- Selected passage
⟨

Forest News: Summer 1997


For more Forest News, see later issues of Reclaiming Quarterly

Headwaters Forest Allies Gear Up for September

Protecting the Great Coast Rainforest

Time to Save the Elk River

Forest Resources



Headwaters Forest Allies Gear Up for September

For updates on Headwaters Forest news, see later issues of Reclaiming Quarterly


By Bay Area Coalition for Headwaters
copyright 1997

With logging at the 60,000-acre Headwaters Forest halted for the summer due to endangered species restrictions, activists have begun organizing for a massive outpouring of support in September.

Last fall, 7,000 people marched and rallied near the Northern California site, and over 1,000 were arrested in a huge civil disobedience action that increased pressure on both the government and Pacific Lumber to reach a deal which would preserve the world's largest privately-owned stand of old-growth redwoods for future generations.

This year, demonstrations are planned for September 14-15, and friends of Headwaters across the continent are making plans to attend.

Brokered deal jeopardizes forest, endangered species

At six public hearings held throughout the state this winter, outraged citizens turned out en masse to condemn the government's backroom deal to pay Maxxam Corporation. $380 million in public land and cash for just 12 percent of the irreplaceable 60,000-acre Headwaters Forest.

The hearings were jointly conducted by the U.S. Fish and Wildlife Service (FWS), the California Department of Forestry (CDF), and other agencies to receive public input on issues to be addressed in a combined state and federal environmental impact study for the Headwaters proposal.

Front-line activists who have waged a 10-year battle to save Headwaters from Pacific Lumber's chainsaws and greed warned that the government's accord threatened the survival of several endangered species who make their home in the old growth redwoods.

⟩

- What is needed
Continue the Headwaters Forest article from its last sentence, keeping to the same reporting style.

- Recorded data
⟨

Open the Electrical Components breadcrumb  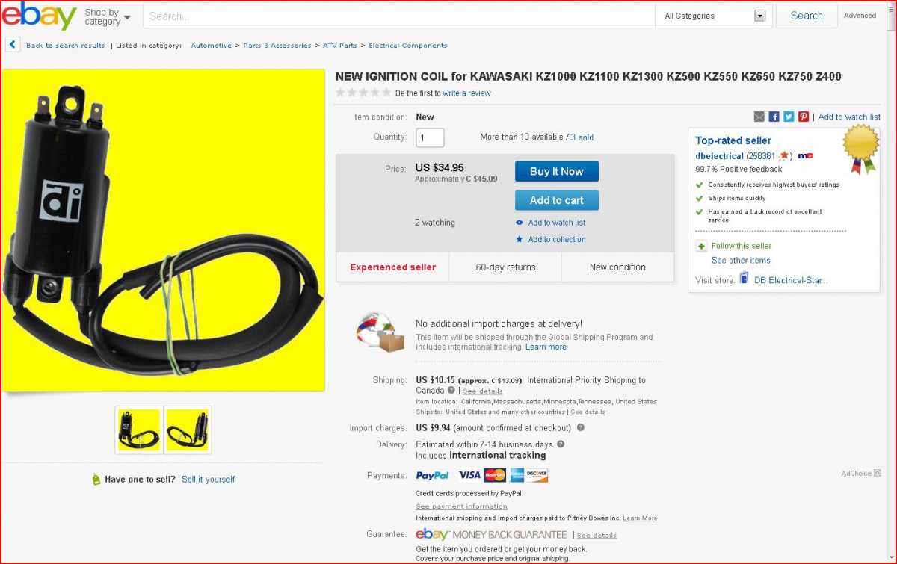pos(408,46)
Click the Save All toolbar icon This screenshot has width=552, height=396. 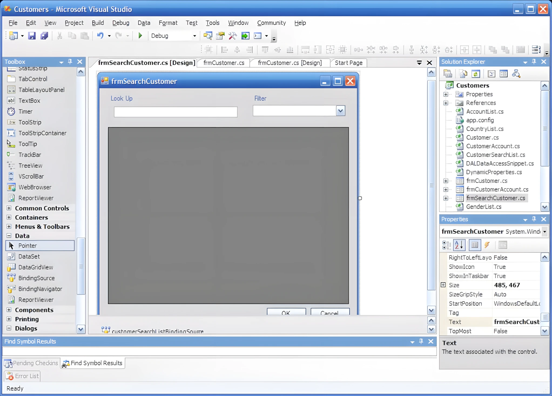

⟩

- Exercise answer
The September 1996 agreement brokered by Senator Dianne Feinstein -- an inveterate friend to developers and industrialists -- would trade $250 million of federal land and cash and $130 million of state land in exchange for 5,625 acres in Headwaters Forest, including the 3,000-acre pristine Headwaters Grove and adjacent Elkhead Springs Grove.

Yet it would leave unprotected four other ancient redwood groves and residual old growth forest land owned by Maxxam subsidiary Pacific Lumber, which conducted salvage logging in the groves last fall. The government would acquire an additional 1,900 acres of logged-over second-growth forest adjacent to Headwaters Grove from neighboring Elk River Timber Company as a buffer zone.

Public demands: Save all 60,000 acres

The hearings turned into an outpouring of impassioned support for preserving the entire Headwaters Forest -- from feisty "Grandmothers for Headwaters'' to schoolchildren singing songs about trees to religious leaders evoking a spiritual imperative to preserve the ancient redwoods for future generations. Speaker after speaker condemned the government's deal as a blatant sell-out and serious breach of public trust, and called for protection of all six ancient groves and 60,000 acres in the Headwaters complex.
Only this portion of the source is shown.